_Required action_
Would you write out all the records again, exactly?

Saved data entries
'''

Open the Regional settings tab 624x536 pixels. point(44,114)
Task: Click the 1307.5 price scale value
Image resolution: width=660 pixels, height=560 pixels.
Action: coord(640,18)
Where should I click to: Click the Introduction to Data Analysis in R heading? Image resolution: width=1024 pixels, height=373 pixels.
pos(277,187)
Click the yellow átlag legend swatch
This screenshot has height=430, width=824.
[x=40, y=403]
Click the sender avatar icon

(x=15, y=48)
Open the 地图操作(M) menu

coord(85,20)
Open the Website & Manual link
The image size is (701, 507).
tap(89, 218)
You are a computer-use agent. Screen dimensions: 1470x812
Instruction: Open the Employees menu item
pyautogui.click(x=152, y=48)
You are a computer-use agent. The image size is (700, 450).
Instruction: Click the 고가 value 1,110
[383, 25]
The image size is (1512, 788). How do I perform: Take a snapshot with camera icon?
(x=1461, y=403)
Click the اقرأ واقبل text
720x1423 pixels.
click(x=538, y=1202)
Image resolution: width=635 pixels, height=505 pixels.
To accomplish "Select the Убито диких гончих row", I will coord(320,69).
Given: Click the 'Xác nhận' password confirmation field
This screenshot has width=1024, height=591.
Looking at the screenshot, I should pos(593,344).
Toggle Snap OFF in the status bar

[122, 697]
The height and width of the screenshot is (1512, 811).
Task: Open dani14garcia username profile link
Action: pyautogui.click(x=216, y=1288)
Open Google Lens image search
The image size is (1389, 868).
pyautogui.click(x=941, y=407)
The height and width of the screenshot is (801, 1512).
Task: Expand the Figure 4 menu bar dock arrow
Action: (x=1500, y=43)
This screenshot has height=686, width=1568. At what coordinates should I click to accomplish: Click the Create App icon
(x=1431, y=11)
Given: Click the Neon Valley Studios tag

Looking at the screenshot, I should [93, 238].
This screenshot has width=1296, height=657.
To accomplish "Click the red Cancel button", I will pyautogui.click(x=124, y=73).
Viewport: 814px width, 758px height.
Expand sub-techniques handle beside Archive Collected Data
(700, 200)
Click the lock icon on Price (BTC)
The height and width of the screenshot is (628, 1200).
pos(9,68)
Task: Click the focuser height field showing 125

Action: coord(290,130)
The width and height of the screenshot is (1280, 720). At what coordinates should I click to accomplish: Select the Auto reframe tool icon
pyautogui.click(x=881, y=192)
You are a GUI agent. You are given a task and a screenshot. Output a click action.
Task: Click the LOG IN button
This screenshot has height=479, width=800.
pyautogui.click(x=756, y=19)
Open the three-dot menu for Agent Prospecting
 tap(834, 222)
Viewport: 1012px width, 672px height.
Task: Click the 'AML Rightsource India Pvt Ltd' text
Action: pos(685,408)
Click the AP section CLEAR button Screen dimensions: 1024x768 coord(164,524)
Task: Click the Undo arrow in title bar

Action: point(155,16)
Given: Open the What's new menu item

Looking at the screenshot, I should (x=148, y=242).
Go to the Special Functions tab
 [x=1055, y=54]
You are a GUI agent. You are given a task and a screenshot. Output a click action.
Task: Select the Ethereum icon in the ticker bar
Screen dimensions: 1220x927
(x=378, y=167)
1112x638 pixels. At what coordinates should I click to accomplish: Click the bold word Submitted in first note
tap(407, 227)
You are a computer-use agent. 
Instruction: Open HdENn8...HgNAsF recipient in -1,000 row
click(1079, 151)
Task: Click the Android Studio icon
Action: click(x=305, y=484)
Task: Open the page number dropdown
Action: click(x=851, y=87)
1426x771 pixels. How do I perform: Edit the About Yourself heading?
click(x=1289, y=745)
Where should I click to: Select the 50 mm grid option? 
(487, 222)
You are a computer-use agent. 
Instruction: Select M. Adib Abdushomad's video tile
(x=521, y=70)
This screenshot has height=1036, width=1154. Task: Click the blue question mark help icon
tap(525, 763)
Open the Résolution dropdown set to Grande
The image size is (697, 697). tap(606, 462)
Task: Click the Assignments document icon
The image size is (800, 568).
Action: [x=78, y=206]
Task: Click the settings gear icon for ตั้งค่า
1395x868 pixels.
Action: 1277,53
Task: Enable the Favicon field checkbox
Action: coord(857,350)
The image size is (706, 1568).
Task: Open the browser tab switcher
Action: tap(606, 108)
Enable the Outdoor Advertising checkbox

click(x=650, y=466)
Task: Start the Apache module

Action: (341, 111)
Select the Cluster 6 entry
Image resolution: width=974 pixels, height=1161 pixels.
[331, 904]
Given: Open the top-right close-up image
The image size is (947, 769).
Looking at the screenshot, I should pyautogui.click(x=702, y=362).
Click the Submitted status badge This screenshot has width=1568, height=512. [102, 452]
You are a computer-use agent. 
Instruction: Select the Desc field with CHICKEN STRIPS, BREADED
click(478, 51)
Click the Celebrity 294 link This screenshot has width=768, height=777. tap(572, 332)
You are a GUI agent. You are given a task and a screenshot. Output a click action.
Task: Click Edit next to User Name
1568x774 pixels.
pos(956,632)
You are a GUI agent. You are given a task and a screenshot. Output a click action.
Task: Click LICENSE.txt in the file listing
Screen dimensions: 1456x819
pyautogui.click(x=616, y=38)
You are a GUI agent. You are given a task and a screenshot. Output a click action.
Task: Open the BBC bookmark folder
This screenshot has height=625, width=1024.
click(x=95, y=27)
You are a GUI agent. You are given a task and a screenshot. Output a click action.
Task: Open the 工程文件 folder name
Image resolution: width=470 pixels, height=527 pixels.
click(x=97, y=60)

'''

_Answer box_
Open the Regional settings tab 624x536 pixels. point(44,114)
Task: Click the 1307.5 price scale value
Image resolution: width=660 pixels, height=560 pixels.
Action: coord(640,18)
Where should I click to: Click the Introduction to Data Analysis in R heading? Image resolution: width=1024 pixels, height=373 pixels.
pos(277,187)
Click the yellow átlag legend swatch
This screenshot has height=430, width=824.
[x=40, y=403]
Click the sender avatar icon

(x=15, y=48)
Open the 地图操作(M) menu

coord(85,20)
Open the Website & Manual link
The image size is (701, 507).
tap(89, 218)
You are a computer-use agent. Screen dimensions: 1470x812
Instruction: Open the Employees menu item
pyautogui.click(x=152, y=48)
You are a computer-use agent. The image size is (700, 450).
Instruction: Click the 고가 value 1,110
[383, 25]
The image size is (1512, 788). How do I perform: Take a snapshot with camera icon?
(x=1461, y=403)
Click the اقرأ واقبل text
720x1423 pixels.
click(x=538, y=1202)
Image resolution: width=635 pixels, height=505 pixels.
To accomplish "Select the Убито диких гончих row", I will coord(320,69).
Given: Click the 'Xác nhận' password confirmation field
This screenshot has width=1024, height=591.
Looking at the screenshot, I should pos(593,344).
Toggle Snap OFF in the status bar

[122, 697]
The height and width of the screenshot is (1512, 811).
Task: Open dani14garcia username profile link
Action: pyautogui.click(x=216, y=1288)
Open Google Lens image search
The image size is (1389, 868).
pyautogui.click(x=941, y=407)
The height and width of the screenshot is (801, 1512).
Task: Expand the Figure 4 menu bar dock arrow
Action: (x=1500, y=43)
This screenshot has height=686, width=1568. At what coordinates should I click to accomplish: Click the Create App icon
(x=1431, y=11)
Given: Click the Neon Valley Studios tag

Looking at the screenshot, I should [93, 238].
This screenshot has width=1296, height=657.
To accomplish "Click the red Cancel button", I will pyautogui.click(x=124, y=73).
Viewport: 814px width, 758px height.
Expand sub-techniques handle beside Archive Collected Data
(700, 200)
Click the lock icon on Price (BTC)
The height and width of the screenshot is (628, 1200).
pos(9,68)
Task: Click the focuser height field showing 125

Action: coord(290,130)
The width and height of the screenshot is (1280, 720). At what coordinates should I click to accomplish: Select the Auto reframe tool icon
pyautogui.click(x=881, y=192)
You are a GUI agent. You are given a task and a screenshot. Output a click action.
Task: Click the LOG IN button
This screenshot has height=479, width=800.
pyautogui.click(x=756, y=19)
Open the three-dot menu for Agent Prospecting
 tap(834, 222)
Viewport: 1012px width, 672px height.
Task: Click the 'AML Rightsource India Pvt Ltd' text
Action: pos(685,408)
Click the AP section CLEAR button Screen dimensions: 1024x768 coord(164,524)
Task: Click the Undo arrow in title bar

Action: point(155,16)
Given: Open the What's new menu item

Looking at the screenshot, I should (x=148, y=242).
Go to the Special Functions tab
 [x=1055, y=54]
You are a GUI agent. You are given a task and a screenshot. Output a click action.
Task: Select the Ethereum icon in the ticker bar
Screen dimensions: 1220x927
(x=378, y=167)
1112x638 pixels. At what coordinates should I click to accomplish: Click the bold word Submitted in first note
tap(407, 227)
You are a computer-use agent. 
Instruction: Open HdENn8...HgNAsF recipient in -1,000 row
click(1079, 151)
Task: Click the Android Studio icon
Action: click(x=305, y=484)
Task: Open the page number dropdown
Action: click(x=851, y=87)
1426x771 pixels. How do I perform: Edit the About Yourself heading?
click(x=1289, y=745)
Where should I click to: Select the 50 mm grid option? 
(487, 222)
You are a computer-use agent. 
Instruction: Select M. Adib Abdushomad's video tile
(x=521, y=70)
This screenshot has height=1036, width=1154. Task: Click the blue question mark help icon
tap(525, 763)
Open the Résolution dropdown set to Grande
The image size is (697, 697). tap(606, 462)
Task: Click the Assignments document icon
The image size is (800, 568).
Action: [x=78, y=206]
Task: Click the settings gear icon for ตั้งค่า
1395x868 pixels.
Action: 1277,53
Task: Enable the Favicon field checkbox
Action: coord(857,350)
The image size is (706, 1568).
Task: Open the browser tab switcher
Action: tap(606, 108)
Enable the Outdoor Advertising checkbox

click(x=650, y=466)
Task: Start the Apache module

Action: (341, 111)
Select the Cluster 6 entry
Image resolution: width=974 pixels, height=1161 pixels.
[331, 904]
Given: Open the top-right close-up image
The image size is (947, 769).
Looking at the screenshot, I should pyautogui.click(x=702, y=362).
Click the Submitted status badge This screenshot has width=1568, height=512. [102, 452]
You are a computer-use agent. 
Instruction: Select the Desc field with CHICKEN STRIPS, BREADED
click(478, 51)
Click the Celebrity 294 link This screenshot has width=768, height=777. tap(572, 332)
You are a GUI agent. You are given a task and a screenshot. Output a click action.
Task: Click Edit next to User Name
1568x774 pixels.
pos(956,632)
You are a GUI agent. You are given a task and a screenshot. Output a click action.
Task: Click LICENSE.txt in the file listing
Screen dimensions: 1456x819
pyautogui.click(x=616, y=38)
You are a GUI agent. You are given a task and a screenshot. Output a click action.
Task: Open the BBC bookmark folder
This screenshot has height=625, width=1024.
click(x=95, y=27)
You are a GUI agent. You are given a task and a screenshot. Output a click action.
Task: Open the 工程文件 folder name
Image resolution: width=470 pixels, height=527 pixels.
click(x=97, y=60)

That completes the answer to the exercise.